Drug makers have fared even better with statins, which partially reduce the risk of new attacks and top $20 billion in worldwide sales.

“How we treat the disease is up for grabs,” said Andrew S. Plump, who monitors early-stage research on warning signs and new medicines for cardiovascular disease at Merck’s research center in Rahway, N.J.

The initiative spotlights the growing lineup of research projects and technology investments that reflect competition between drug makers and device companies over who can develop the safest, most effective and cheapest products to combat atherosclerosis.

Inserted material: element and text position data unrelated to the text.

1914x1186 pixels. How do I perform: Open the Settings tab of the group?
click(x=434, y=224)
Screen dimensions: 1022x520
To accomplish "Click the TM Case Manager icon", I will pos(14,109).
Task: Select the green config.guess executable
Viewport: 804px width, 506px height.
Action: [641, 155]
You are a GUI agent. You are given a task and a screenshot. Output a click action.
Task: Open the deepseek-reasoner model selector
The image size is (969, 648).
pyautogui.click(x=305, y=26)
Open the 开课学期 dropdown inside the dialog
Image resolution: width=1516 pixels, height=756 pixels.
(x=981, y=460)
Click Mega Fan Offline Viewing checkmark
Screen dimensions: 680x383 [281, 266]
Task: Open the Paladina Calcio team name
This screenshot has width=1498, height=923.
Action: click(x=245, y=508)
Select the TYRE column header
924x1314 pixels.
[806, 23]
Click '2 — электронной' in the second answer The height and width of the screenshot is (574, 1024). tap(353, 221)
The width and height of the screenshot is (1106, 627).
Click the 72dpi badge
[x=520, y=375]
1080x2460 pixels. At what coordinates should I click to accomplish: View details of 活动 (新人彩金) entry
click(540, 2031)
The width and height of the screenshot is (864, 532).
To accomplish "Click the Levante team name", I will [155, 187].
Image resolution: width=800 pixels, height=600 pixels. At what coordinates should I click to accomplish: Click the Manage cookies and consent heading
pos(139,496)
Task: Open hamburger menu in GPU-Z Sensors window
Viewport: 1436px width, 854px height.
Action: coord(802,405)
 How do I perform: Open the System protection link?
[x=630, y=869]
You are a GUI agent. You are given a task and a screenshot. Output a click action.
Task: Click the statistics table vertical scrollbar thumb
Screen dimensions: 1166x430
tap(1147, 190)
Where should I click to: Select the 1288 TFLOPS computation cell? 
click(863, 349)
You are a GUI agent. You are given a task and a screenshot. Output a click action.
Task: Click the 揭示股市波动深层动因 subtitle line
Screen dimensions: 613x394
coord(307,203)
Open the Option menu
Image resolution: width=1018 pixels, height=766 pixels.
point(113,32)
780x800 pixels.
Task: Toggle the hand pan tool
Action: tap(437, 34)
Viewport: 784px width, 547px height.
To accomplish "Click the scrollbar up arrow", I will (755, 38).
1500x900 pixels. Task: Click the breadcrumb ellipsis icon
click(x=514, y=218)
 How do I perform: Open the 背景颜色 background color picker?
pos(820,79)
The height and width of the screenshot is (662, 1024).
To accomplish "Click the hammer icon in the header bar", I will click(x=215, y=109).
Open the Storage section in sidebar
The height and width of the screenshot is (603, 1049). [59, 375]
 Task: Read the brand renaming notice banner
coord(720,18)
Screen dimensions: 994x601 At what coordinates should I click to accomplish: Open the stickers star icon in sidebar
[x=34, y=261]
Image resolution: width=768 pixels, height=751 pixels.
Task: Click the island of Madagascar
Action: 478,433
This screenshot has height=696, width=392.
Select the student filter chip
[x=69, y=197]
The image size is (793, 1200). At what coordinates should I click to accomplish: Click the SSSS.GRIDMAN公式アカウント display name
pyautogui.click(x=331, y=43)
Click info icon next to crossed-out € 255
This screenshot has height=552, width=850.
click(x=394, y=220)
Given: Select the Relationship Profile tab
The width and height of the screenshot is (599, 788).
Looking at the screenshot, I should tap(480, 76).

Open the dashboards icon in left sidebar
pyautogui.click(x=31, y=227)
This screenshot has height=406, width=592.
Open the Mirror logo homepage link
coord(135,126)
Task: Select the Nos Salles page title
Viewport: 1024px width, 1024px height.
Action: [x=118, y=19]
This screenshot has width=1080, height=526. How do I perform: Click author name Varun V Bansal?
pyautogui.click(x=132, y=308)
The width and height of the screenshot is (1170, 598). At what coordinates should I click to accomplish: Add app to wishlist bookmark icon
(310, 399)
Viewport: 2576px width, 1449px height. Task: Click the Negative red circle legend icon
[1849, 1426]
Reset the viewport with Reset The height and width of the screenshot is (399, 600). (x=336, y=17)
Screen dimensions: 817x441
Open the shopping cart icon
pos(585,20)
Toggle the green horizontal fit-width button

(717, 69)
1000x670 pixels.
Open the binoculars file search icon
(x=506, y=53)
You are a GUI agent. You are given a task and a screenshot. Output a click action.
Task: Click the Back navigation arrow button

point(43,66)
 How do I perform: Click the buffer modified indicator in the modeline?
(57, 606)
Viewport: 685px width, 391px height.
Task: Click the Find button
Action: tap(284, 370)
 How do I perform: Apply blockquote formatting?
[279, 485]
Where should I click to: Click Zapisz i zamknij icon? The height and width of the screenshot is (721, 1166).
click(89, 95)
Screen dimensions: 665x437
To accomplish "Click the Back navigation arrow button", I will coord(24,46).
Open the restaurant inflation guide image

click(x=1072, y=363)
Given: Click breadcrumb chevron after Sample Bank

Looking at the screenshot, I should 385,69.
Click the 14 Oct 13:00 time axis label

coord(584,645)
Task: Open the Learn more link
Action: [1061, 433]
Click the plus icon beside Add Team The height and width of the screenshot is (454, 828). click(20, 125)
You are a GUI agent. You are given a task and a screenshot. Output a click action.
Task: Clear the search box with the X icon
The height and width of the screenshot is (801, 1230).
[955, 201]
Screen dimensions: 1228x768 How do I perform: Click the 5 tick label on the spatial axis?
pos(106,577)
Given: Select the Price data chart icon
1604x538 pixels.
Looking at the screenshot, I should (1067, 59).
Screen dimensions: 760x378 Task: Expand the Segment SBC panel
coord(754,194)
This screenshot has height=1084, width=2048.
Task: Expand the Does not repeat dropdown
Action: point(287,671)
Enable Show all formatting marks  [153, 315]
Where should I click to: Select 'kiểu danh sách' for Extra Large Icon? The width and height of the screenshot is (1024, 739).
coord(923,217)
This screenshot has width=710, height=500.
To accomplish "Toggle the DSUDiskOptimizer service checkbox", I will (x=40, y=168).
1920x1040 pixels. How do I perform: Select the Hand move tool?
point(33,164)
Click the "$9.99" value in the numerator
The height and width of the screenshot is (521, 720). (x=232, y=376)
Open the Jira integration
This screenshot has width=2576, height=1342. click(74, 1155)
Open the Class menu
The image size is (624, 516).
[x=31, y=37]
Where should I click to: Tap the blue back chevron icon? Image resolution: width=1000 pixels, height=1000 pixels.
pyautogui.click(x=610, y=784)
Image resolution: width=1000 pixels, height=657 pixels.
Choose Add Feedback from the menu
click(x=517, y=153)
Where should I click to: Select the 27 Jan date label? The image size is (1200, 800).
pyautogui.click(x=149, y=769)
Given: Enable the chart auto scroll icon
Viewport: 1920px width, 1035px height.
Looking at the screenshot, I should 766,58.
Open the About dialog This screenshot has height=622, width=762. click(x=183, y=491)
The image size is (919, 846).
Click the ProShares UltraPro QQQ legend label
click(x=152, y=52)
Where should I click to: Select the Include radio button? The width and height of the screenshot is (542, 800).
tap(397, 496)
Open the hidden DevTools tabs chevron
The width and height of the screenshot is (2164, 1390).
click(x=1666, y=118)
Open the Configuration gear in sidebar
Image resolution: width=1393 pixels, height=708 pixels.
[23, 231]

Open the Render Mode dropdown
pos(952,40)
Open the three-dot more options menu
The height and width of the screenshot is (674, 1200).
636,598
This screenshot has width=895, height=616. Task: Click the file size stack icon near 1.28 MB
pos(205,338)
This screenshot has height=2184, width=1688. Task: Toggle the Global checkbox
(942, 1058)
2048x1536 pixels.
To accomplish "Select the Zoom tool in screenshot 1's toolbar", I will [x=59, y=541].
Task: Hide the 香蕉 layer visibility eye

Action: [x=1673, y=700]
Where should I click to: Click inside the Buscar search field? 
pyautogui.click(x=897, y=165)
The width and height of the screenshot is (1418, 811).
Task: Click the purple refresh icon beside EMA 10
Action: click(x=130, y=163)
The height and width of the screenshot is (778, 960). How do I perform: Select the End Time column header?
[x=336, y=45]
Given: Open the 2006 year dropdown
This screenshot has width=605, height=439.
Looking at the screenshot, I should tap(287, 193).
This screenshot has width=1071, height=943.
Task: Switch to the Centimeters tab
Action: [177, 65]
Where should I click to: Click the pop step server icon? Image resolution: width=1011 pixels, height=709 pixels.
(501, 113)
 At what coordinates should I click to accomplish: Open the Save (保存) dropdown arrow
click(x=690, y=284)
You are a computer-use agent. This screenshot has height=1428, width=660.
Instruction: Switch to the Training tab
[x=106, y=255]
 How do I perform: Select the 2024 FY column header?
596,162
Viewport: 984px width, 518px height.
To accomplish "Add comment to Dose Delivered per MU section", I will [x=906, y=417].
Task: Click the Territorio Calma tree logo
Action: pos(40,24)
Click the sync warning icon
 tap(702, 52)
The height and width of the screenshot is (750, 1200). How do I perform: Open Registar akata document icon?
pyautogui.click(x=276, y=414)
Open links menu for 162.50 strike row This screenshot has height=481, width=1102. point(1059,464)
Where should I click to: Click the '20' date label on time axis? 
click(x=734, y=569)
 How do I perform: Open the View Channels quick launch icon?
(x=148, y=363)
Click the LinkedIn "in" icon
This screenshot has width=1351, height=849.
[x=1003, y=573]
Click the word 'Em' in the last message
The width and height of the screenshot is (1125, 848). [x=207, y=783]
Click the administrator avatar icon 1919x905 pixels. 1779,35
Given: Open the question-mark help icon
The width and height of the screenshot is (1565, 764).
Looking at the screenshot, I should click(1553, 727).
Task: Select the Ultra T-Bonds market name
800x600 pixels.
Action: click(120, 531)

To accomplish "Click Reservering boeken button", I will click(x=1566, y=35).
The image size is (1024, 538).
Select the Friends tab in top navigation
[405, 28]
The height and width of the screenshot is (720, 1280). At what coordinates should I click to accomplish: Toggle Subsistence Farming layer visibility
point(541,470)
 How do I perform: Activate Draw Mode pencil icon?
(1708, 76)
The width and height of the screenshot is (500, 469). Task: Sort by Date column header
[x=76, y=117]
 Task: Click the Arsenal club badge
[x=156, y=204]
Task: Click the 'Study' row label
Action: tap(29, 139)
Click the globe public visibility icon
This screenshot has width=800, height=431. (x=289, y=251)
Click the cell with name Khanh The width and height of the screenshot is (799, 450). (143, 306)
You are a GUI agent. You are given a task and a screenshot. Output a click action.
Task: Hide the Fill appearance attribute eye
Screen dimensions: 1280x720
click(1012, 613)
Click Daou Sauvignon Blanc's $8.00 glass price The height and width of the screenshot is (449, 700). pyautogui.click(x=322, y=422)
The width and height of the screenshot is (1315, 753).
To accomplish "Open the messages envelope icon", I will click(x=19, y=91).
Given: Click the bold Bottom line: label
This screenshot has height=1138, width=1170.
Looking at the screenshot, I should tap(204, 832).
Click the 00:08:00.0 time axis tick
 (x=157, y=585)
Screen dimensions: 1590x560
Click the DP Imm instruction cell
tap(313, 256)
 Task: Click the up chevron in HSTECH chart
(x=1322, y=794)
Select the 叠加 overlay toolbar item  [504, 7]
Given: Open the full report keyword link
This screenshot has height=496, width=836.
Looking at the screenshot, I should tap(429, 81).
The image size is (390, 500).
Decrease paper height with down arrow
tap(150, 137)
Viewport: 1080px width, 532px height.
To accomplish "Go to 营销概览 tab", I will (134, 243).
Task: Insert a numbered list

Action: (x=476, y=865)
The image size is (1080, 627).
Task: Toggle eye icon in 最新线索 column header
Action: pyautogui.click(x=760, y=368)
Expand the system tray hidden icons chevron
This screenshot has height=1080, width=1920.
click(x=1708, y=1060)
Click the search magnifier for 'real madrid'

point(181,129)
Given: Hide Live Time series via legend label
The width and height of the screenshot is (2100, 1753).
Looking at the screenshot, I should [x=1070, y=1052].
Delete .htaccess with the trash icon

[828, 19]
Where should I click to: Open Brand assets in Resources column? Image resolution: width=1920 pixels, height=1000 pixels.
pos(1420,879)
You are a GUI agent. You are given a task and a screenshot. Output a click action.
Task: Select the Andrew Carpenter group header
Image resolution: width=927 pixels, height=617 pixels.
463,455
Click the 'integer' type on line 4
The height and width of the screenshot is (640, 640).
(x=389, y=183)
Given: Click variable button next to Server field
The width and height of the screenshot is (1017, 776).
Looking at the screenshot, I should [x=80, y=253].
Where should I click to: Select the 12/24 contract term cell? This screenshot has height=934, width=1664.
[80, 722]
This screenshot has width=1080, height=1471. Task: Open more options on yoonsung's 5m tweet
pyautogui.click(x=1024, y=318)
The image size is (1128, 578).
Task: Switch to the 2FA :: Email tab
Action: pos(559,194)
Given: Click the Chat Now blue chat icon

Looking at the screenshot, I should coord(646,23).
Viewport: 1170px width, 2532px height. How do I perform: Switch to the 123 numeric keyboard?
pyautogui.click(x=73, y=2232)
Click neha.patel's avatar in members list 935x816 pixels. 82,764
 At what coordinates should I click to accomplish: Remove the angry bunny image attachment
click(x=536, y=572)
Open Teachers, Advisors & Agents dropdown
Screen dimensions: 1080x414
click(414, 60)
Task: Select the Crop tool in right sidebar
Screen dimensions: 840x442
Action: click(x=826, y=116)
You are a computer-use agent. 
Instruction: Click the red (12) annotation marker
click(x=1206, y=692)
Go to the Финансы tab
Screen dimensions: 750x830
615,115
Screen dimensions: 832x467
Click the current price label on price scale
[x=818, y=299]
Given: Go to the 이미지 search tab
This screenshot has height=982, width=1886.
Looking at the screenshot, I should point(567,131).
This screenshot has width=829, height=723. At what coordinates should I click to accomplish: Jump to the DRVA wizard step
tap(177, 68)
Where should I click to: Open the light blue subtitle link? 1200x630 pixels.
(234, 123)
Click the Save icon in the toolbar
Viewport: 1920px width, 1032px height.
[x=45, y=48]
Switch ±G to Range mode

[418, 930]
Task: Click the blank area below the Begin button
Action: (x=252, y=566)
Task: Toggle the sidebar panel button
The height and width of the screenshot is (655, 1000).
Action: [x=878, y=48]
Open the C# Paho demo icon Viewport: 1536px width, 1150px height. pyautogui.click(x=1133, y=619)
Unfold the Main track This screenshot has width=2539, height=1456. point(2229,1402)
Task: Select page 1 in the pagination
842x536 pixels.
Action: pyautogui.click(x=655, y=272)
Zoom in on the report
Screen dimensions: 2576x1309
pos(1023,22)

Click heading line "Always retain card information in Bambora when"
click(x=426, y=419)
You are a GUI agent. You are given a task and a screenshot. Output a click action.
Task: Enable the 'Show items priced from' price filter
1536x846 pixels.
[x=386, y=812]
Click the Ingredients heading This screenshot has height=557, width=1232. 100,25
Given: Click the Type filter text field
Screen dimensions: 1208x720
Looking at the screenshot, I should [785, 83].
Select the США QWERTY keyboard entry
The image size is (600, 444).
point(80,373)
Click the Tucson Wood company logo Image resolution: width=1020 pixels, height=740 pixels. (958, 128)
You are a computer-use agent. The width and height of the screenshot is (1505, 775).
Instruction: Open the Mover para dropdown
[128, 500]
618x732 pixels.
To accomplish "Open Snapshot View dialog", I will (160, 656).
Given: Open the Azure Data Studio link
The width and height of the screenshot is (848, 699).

This summer, doctors financed by Abbott Laboratories finished enrolling 700 patients in a clinical study that is identifying the type and location of plaque in coronary arteries. Researchers are using ultrasound probes and other devices mounted at the end of long catheters. The catheters are inserted into the thigh and pushed carefully up into the coronary arteries, the same procedure used to clear blockages in angioplasty and to implant stents.

There are some doubts, however, that better understanding of vulnerable plaques will do much to improve preventive therapy, particularly that with devices. Atherosclerosis attacks the entire circulatory system, so skeptics predict that visions of stenting to reinforce thin-capped reservoirs of dangerous plaque would lead to a losing game of medical whack-a-mole — fixing one trouble spot, then finding many others.

“Multiple studies show that if you have one ruptured plaque, you have many,” said Dr. Steven E. Nissen, a Cleveland Clinic cardiologist and the current president of the American College of Cardiology.